![]() |
| ON HENDAYE BEACH |
![]() |
| HRP AND GR10 BOTH START FROM SAME PLACE |
![]() |
| CHRIS FINDS THE GR10 ROUTE MARKERS |
![]() |
| SAN SEBASTIAN AYUNTAMIENTO (DISTRICT COUNCIL) BUILDING |
![]() |
| SAN SEBASTIAN WITH SANTA CLARA ISLAND & CASTILLO KALEA BEHIND |
The beach was uncannily similar to that at Littlehampton where I grew up. For the first few miles the HRP follows the route of the GR10, the start of which is indicated by a sign across the road from the Residence Croisiere, an unmistakable large grey building that backs directly onto the beach.
After a brief exploration of Hendaye town we came across a decent looking restaurant which looked worthy of us investing our funds in their lunchtime 'Menu du jour'. This time we were not dissapointed by the fayre and ate all we were given with gusto (that word always makes me think that 'wind' is somehow involved).
Perhaps it was the wine, but I managed to persuade Chris to accompany me on the initial part of the HRP route. Starting from the Residence Croisiere, we headed for the hills, initially guided by the red and white stripes that mark the route of the GR10. The surroundings became more rural as we left the town, and looking back we could see how high we had climbed.

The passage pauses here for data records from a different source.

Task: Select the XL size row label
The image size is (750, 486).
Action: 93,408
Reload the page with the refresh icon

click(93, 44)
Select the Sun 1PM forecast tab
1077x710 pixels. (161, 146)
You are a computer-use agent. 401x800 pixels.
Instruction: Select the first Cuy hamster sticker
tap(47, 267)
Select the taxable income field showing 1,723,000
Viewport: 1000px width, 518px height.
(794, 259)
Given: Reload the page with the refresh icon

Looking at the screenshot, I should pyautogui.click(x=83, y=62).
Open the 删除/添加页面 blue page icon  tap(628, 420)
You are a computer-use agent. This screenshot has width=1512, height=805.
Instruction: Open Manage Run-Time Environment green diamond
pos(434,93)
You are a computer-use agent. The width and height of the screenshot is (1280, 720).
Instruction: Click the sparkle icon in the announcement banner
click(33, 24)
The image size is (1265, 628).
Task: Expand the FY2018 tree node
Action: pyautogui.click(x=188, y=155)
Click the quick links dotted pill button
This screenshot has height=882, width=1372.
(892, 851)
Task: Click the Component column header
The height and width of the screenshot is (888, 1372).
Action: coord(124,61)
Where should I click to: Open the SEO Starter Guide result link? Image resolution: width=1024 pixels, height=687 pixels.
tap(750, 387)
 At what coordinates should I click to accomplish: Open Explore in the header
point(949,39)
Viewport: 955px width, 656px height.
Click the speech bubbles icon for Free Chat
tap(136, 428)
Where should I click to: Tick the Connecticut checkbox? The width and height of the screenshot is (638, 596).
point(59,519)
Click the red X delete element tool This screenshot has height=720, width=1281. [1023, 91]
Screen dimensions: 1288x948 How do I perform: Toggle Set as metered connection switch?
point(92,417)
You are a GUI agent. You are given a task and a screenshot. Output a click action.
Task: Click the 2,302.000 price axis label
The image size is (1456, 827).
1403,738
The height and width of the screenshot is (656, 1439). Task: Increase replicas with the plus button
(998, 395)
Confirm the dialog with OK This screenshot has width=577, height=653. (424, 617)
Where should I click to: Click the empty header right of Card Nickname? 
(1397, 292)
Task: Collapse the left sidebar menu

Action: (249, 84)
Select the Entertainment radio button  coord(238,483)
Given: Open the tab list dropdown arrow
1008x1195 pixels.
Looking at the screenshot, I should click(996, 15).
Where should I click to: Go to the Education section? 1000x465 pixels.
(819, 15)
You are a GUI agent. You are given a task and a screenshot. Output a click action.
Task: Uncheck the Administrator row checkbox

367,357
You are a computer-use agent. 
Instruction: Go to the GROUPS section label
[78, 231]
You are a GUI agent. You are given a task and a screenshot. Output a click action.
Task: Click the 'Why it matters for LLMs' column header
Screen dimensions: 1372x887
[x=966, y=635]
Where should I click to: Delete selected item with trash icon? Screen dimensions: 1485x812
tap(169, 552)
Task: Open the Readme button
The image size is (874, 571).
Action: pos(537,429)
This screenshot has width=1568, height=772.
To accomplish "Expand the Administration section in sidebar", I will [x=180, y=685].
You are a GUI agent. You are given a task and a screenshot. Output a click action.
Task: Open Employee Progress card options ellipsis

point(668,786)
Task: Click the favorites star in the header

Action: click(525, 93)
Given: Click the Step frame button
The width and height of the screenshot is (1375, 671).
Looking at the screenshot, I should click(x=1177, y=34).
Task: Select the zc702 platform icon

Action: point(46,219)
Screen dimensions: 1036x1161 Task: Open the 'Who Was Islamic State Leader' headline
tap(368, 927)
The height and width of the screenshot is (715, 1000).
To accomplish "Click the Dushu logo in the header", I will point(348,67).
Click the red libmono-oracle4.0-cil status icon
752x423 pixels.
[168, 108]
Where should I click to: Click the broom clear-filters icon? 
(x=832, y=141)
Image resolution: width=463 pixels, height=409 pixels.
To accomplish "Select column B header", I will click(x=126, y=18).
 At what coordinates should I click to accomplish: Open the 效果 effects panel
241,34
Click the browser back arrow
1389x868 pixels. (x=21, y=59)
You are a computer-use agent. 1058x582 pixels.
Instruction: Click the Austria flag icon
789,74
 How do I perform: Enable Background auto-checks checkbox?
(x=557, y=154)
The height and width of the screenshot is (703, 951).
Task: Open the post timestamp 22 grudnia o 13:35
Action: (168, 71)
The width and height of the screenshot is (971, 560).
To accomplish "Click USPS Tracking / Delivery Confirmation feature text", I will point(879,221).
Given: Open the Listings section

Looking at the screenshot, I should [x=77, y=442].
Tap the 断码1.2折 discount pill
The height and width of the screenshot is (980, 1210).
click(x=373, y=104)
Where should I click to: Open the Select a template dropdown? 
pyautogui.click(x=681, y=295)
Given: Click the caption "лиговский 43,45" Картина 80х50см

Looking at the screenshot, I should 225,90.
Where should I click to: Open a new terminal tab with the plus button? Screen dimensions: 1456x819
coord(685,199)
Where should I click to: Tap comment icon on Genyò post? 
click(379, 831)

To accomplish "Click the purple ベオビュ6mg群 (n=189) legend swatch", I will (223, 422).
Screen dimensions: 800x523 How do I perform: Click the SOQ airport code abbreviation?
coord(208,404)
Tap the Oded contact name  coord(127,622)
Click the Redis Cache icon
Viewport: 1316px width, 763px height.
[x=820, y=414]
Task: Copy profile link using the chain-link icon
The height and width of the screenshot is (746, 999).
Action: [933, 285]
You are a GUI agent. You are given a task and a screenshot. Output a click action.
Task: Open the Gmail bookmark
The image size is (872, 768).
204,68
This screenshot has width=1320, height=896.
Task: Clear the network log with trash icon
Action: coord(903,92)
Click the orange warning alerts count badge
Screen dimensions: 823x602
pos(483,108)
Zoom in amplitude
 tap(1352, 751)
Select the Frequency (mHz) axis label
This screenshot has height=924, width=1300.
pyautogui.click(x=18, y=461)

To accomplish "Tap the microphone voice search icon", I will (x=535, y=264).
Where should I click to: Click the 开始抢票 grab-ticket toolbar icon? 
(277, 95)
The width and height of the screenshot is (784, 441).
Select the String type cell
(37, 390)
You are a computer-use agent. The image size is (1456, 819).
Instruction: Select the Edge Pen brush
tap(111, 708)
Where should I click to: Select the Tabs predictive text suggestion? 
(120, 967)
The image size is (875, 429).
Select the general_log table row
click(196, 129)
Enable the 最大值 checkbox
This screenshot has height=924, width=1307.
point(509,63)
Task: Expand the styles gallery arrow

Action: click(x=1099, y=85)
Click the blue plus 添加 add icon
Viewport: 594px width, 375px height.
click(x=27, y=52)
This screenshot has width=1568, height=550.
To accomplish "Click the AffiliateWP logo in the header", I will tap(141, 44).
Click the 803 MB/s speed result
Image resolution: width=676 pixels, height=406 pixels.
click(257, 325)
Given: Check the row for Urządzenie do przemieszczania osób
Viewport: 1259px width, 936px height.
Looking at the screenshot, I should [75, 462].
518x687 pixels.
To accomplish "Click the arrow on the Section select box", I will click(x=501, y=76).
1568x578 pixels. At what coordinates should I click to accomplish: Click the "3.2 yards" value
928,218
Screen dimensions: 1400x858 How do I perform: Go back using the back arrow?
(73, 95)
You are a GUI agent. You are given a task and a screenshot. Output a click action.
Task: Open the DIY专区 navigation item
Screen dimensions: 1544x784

We passed through a tunnel under the A63 (A stands for Autoroute in France - the equivalent of our motorway). Immediately following this I teased Chris by completely ignoring the red and white stripes and instead deviated left up a steep, poorly defined track. This was more representative of the HRP route I would be following, with no convenient signs to guide me.
We turned back to Irun shortly after passing the village of Biriatou, returning to the hostel at around 8.00pm. Chris was surprised that we had walked almost 13 miles that day.
Sunday's expedition was a train journey to Donostia/San Sebastian which is about 15 miles to the west of Irun. Just to clarify, Donostia is the Basque name for San Sebastian. After our 22 minute journey we stepped out of the station almost straight onto the banks of the River Urumea, and were immediately delighted by sight of the beautiful bridges, a fountain, churches and intricately-carved sandstone buildings. A walk along the river bank towards the sea took us to the old town and the magnificent sandy beaches filled with olive-skinned sunbathers.
To the east of the river the beach is in the direct line of fire of Atlantic waves, hence its popularity with surfers. The western beaches form a crescent to the south of the natural harbour of La Concha Bay, which is protected by Monte Igueldo, Monte Urgull and Isla Santa Clara. All of these natural features appear to be represented in the prominently displayed logo celebrating San Sebastian's selection as European Capital of Culture 2016.
The weather was scorching again; perfect for a swim in La Concha Bay.
At the top of the 123 metre high summit of Monte Urgull is a castle, and sitting atop that is a 12 metre statue of Jesus Christ overlooking the bay. We naturally felt obliged to make the climb and were rewarded by impressive views over the city. There was also an informative museum within the castle walls that explained much about the city's history.
For Monday, making good use of my final full day based in Irun, we took the bus to the charming Spanish town of Hondarribia just a few miles to the north. The town lies on the Spanish side of the River Bidasoa facing Hendaye opposite, but is a little smarter and more picturesque than the latter. We walked to the Cabo Higuer lighthouse, took a quick glimpse at the old fortified city built during the Rennaisance period, then settled down for lunch in the modern town centre.
A short ferry trip across the river took us to Hendaye from where we caught the bus back to Irun. All this swiching between Spain and France and back again has got us in a real muddle with our buenos dias's and our bonjour's and our por favor's and our s'il vous plait's.
The late afternoon involved shopping for food to take with me when I start walking the HRP in earnest tomorrow. Back at the hostel I carefully loaded up my rucksack taking care not to forget anything. Finally, I gave Chris all the instructions and tickets she needed to get home.
Chris keeps asking if I feel nervous about tomorrow's departure but, having done all the preparation, I'm just itching to get going now.